- _What the exercise asks_:
In your transcription, keep every record exact and leave out the pictures.
++++++++
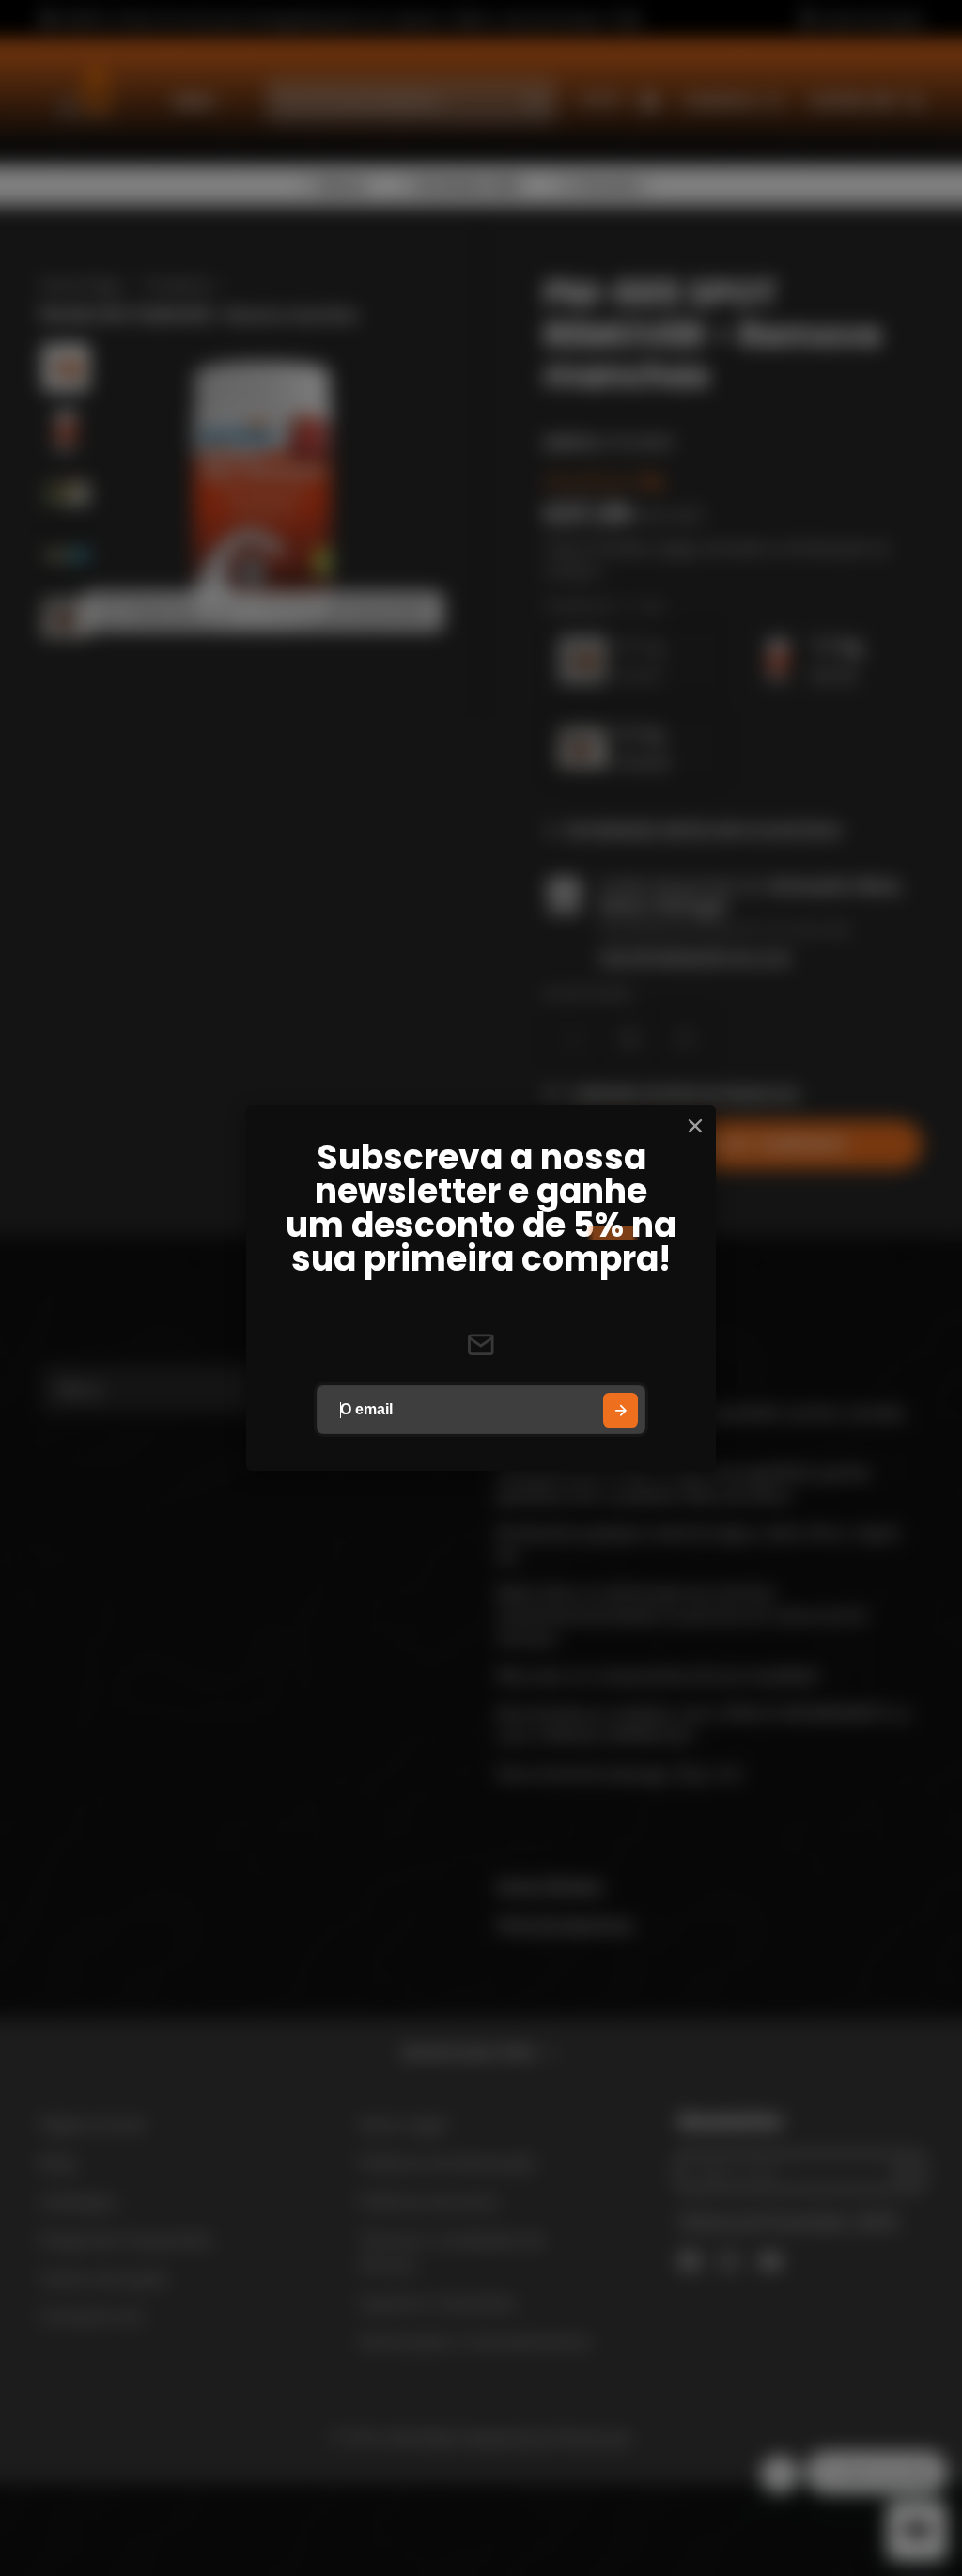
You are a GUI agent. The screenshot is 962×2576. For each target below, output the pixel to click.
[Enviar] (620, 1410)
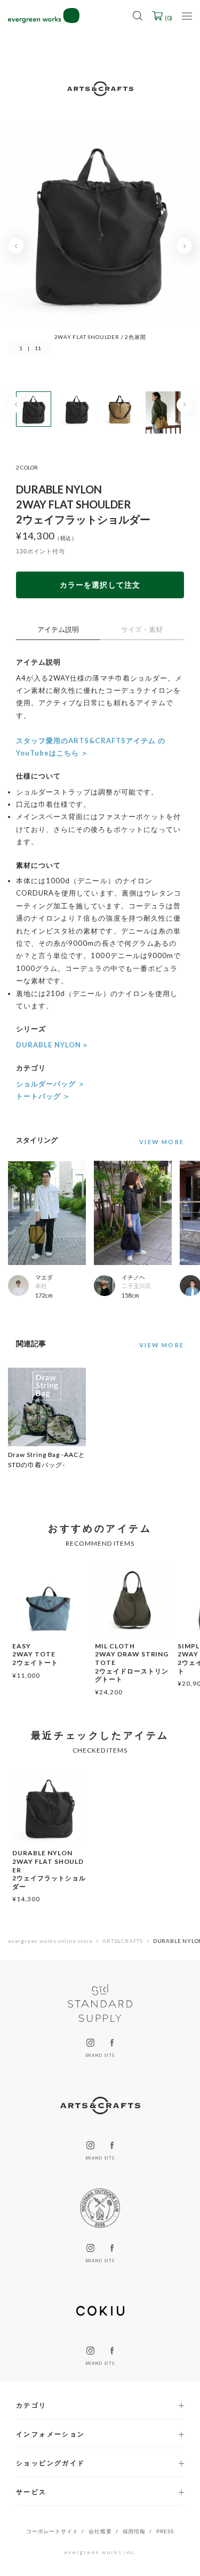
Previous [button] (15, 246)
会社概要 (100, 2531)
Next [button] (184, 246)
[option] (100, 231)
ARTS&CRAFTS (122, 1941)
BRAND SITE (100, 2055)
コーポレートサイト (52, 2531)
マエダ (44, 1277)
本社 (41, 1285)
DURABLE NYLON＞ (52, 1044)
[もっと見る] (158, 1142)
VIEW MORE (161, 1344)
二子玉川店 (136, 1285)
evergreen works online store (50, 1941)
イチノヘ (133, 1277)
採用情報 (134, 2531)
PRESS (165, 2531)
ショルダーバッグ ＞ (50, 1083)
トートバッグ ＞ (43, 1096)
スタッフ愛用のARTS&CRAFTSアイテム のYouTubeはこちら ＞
++++++++
- _Worked solution_:
You are a GUI agent. The screenshot is 962×2576. For each target below, output the pixel to click.
[Enviar] (620, 1410)
Previous [button] (15, 246)
会社概要 (100, 2531)
Next [button] (184, 246)
[option] (100, 231)
ARTS&CRAFTS (122, 1941)
BRAND SITE (100, 2055)
コーポレートサイト (52, 2531)
マエダ (44, 1277)
本社 (41, 1285)
DURABLE NYLON＞ (52, 1044)
[もっと見る] (158, 1142)
VIEW MORE (161, 1344)
二子玉川店 (136, 1285)
evergreen works online store (50, 1941)
イチノヘ (133, 1277)
採用情報 (134, 2531)
PRESS (165, 2531)
ショルダーバッグ ＞ (50, 1083)
トートバッグ ＞ (43, 1096)
スタッフ愛用のARTS&CRAFTSアイテム のYouTubeはこちら ＞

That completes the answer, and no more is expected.